CONCORD, N.H. (AP) – Despite new charges against Gregory Floyd, the attorney general says there is no reason to revisit whether he should have been exonerated for his involvement in a fatal shooting last year.
Floyd, 50, of Easton, made headlines last May when he shot and killed a man who had just shot and killed Franconia Police Cpl. Bruce McKay. Last week, after being convicted of threatening a neighbor, Floyd erupted in the courthouse and was charged with assaulting a court officer, resisting arrest and disorderly conduct.
Attorney General Kelly Ayotte said if new evidence came forward about the shooting, her office can take another look at the case, but that hasn’t happened. But relatives of Liko Kenney, the 24-year-old Easton man Floyd killed, want the state to reconsider filing charges.
“They (state police) informed me my nephew was shot and killed by Gregory Floyd and they called him a good Samaritan. I accepted it at that time. I had no idea who he was, but now I know he is no good Samaritan,” said Kenney’s uncle, bill Kenney.
Ayotte determined within 24 hours that Floyd was justified in killing Kenney on May 11, 2007. Kenney had been stopped by McKay, who pepper-sprayed him. Kenney then shot McKay and ran over him. Floyd, who had stopped nearby and was watching from his pickup truck, grabbed McKay’s gun and killed Kenney.

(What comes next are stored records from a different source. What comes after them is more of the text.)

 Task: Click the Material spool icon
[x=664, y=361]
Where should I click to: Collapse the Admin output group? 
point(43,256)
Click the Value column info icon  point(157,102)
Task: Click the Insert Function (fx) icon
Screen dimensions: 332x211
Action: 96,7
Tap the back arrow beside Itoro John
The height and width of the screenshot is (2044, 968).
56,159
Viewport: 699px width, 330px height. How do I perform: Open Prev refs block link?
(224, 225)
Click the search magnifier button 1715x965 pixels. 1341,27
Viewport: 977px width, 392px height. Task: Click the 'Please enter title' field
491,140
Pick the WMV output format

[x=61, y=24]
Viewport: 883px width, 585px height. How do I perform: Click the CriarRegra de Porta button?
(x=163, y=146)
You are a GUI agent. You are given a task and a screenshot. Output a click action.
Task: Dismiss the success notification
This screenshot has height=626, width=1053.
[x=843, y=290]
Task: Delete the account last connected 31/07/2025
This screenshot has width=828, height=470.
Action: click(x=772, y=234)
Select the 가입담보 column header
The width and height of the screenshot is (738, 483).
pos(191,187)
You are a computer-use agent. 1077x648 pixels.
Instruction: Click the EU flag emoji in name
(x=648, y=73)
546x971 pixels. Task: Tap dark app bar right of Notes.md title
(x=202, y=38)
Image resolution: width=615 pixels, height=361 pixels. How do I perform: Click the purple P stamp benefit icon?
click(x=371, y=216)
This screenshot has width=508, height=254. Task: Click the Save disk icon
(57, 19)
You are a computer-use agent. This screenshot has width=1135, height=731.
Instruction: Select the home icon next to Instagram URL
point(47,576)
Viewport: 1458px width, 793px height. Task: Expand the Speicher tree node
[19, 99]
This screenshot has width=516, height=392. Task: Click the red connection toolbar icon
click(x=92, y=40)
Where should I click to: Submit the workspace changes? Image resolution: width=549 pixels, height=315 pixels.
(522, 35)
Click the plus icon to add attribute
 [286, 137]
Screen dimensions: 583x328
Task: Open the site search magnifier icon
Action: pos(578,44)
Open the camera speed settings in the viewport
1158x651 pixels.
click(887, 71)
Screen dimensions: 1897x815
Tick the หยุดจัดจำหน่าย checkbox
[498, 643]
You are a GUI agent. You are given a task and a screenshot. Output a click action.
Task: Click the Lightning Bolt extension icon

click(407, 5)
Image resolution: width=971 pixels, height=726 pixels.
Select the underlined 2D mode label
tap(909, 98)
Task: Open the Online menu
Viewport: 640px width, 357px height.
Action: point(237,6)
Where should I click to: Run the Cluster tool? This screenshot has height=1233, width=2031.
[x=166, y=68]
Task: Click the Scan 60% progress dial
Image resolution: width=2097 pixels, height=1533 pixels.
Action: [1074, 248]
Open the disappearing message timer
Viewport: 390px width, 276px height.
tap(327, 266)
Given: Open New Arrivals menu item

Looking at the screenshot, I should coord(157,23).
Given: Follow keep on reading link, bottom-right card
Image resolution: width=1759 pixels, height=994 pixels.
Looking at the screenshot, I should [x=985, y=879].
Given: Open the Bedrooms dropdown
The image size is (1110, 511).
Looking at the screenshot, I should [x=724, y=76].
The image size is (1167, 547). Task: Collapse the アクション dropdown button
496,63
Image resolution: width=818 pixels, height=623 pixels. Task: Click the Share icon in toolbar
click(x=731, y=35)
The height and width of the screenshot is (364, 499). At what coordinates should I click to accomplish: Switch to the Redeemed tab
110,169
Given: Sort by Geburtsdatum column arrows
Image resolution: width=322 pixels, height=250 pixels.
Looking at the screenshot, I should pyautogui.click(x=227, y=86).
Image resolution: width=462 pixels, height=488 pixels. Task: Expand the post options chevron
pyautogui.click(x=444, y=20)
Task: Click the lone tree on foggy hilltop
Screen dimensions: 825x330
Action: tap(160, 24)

Bill Kenney believes the FBI should investigate the shootings. He said he wasn’t surprised that the state will not revisit the case in light of the new charges against Floyd.
“It’s a knee-jerk reaction,” he said. “I believe there is a real disconnect between Concord and north of the notches. The White Mountains offer more than a little barrier between north and south.”
Chichester lawyer Mark Sisti, who represents Kenney’s family, said they haven’t decided whether to file a lawsuit. He said if a police officer kills a civilian in the line of duty, it would take more than a day for the attorney general to decide if the shooting was justified.
But Ayotte said it is common to make preliminary findings in 24 hours that a shooting was justified. In Floyd’s case, there was ample evidence because a dashboard camera in McKay’s cruiser captured the incident, she said.